> PROBLEM DETAILS
Exactly reproduce each entry, leaving out nothing.

> RECORDED DATA
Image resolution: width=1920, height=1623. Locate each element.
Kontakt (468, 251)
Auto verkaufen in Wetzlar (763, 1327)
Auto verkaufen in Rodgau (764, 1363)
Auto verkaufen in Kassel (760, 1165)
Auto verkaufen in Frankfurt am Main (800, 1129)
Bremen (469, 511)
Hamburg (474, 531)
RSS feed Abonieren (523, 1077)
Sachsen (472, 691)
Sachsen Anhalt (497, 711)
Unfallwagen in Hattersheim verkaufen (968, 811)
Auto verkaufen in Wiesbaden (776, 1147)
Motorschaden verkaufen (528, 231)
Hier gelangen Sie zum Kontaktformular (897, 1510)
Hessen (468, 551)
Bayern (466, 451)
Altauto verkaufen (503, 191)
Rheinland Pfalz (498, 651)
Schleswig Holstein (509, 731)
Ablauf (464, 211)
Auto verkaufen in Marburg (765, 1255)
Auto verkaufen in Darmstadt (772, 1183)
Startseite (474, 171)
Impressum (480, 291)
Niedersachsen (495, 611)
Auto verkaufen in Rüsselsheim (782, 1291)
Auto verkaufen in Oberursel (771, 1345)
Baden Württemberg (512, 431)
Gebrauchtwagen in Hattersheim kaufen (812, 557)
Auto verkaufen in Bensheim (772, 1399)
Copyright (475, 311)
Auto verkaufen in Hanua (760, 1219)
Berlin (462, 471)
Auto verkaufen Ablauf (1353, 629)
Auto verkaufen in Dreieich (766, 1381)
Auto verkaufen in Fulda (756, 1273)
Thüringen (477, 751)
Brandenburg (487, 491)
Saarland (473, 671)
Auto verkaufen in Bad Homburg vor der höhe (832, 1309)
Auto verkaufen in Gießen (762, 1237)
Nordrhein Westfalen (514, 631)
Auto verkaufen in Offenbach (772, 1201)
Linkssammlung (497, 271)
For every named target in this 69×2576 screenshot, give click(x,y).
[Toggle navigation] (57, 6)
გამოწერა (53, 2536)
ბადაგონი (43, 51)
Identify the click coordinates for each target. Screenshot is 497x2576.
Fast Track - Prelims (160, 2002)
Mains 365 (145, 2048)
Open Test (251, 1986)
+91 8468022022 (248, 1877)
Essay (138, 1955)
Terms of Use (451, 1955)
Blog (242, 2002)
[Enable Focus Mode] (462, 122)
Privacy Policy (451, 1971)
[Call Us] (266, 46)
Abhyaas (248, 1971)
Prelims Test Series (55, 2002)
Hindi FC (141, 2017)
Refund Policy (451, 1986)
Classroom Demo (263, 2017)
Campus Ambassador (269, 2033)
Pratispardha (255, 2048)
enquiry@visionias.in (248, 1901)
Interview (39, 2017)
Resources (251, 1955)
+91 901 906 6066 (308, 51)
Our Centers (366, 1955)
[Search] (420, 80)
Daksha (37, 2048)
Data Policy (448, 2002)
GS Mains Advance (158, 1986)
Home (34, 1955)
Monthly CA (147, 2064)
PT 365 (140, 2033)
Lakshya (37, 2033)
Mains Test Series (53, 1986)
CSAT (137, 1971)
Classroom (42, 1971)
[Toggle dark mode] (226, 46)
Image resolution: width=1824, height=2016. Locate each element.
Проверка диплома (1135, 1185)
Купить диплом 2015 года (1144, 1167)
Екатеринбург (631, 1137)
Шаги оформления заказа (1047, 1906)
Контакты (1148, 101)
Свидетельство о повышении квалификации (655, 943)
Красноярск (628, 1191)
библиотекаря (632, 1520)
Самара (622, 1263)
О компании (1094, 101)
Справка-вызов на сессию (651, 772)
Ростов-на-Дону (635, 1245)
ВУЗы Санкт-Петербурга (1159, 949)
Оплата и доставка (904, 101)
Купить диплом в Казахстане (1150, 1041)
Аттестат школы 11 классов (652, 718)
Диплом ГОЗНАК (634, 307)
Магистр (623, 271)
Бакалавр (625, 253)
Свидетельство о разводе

> SOLUTION
Image resolution: width=1920, height=1623. Locate each element.
Kontakt (468, 251)
Auto verkaufen in Wetzlar (763, 1327)
Auto verkaufen in Rodgau (764, 1363)
Auto verkaufen in Kassel (760, 1165)
Auto verkaufen in Frankfurt am Main (800, 1129)
Bremen (469, 511)
Hamburg (474, 531)
RSS feed Abonieren (523, 1077)
Sachsen (472, 691)
Sachsen Anhalt (497, 711)
Unfallwagen in Hattersheim verkaufen (968, 811)
Auto verkaufen in Wiesbaden (776, 1147)
Motorschaden verkaufen (528, 231)
Hier gelangen Sie zum Kontaktformular (897, 1510)
Hessen (468, 551)
Bayern (466, 451)
Altauto verkaufen (503, 191)
Rheinland Pfalz (498, 651)
Schleswig Holstein (509, 731)
Ablauf (464, 211)
Auto verkaufen in Marburg (765, 1255)
Auto verkaufen in Darmstadt (772, 1183)
Startseite (474, 171)
Impressum (480, 291)
Niedersachsen (495, 611)
Auto verkaufen in Rüsselsheim (782, 1291)
Auto verkaufen in Oberursel (771, 1345)
Baden Württemberg (512, 431)
Gebrauchtwagen in Hattersheim kaufen (812, 557)
Auto verkaufen in Bensheim (772, 1399)
Copyright (475, 311)
Auto verkaufen in Hanua (760, 1219)
Berlin (462, 471)
Auto verkaufen Ablauf (1353, 629)
Auto verkaufen in Dreieich (766, 1381)
Auto verkaufen in Fulda (756, 1273)
Thüringen (477, 751)
Brandenburg (487, 491)
Saarland (473, 671)
Auto verkaufen in Bad Homburg vor der höhe (832, 1309)
Auto verkaufen in Gießen (762, 1237)
Nordrhein Westfalen (514, 631)
Auto verkaufen in Offenbach (772, 1201)
Linkssammlung (497, 271)
For every named target in this 69×2576 screenshot, give click(x,y).
[Toggle navigation] (57, 6)
გამოწერა (53, 2536)
ბადაგონი (43, 51)
Identify the click coordinates for each target. Screenshot is 497x2576.
Fast Track - Prelims (160, 2002)
Mains 365 (145, 2048)
Open Test (251, 1986)
+91 8468022022 (248, 1877)
Essay (138, 1955)
Terms of Use (451, 1955)
Blog (242, 2002)
[Enable Focus Mode] (462, 122)
Privacy Policy (451, 1971)
[Call Us] (266, 46)
Abhyaas (248, 1971)
Prelims Test Series (55, 2002)
Hindi FC (141, 2017)
Refund Policy (451, 1986)
Classroom Demo (263, 2017)
Campus Ambassador (269, 2033)
Pratispardha (255, 2048)
enquiry@visionias.in (248, 1901)
Interview (39, 2017)
Resources (251, 1955)
+91 901 906 6066 (308, 51)
Our Centers (366, 1955)
[Search] (420, 80)
Daksha (37, 2048)
Data Policy (448, 2002)
GS Mains Advance (158, 1986)
Home (34, 1955)
Monthly CA (147, 2064)
PT 365 (140, 2033)
Lakshya (37, 2033)
Mains Test Series (53, 1986)
CSAT (137, 1971)
Classroom (42, 1971)
[Toggle dark mode] (226, 46)
Image resolution: width=1824, height=2016. Locate each element.
Проверка диплома (1135, 1185)
Купить диплом 2015 года (1144, 1167)
Екатеринбург (631, 1137)
Шаги оформления заказа (1047, 1906)
Контакты (1148, 101)
Свидетельство о повышении квалификации (655, 943)
Красноярск (628, 1191)
библиотекаря (632, 1520)
Самара (622, 1263)
О компании (1094, 101)
Справка-вызов на сессию (651, 772)
Ростов-на-Дону (635, 1245)
ВУЗы Санкт-Петербурга (1159, 949)
Оплата и доставка (904, 101)
Купить диплом в Казахстане (1150, 1041)
Аттестат школы 11 классов (652, 718)
Диплом ГОЗНАК (634, 307)
Магистр (623, 271)
Бакалавр (625, 253)
Свидетельство о разводе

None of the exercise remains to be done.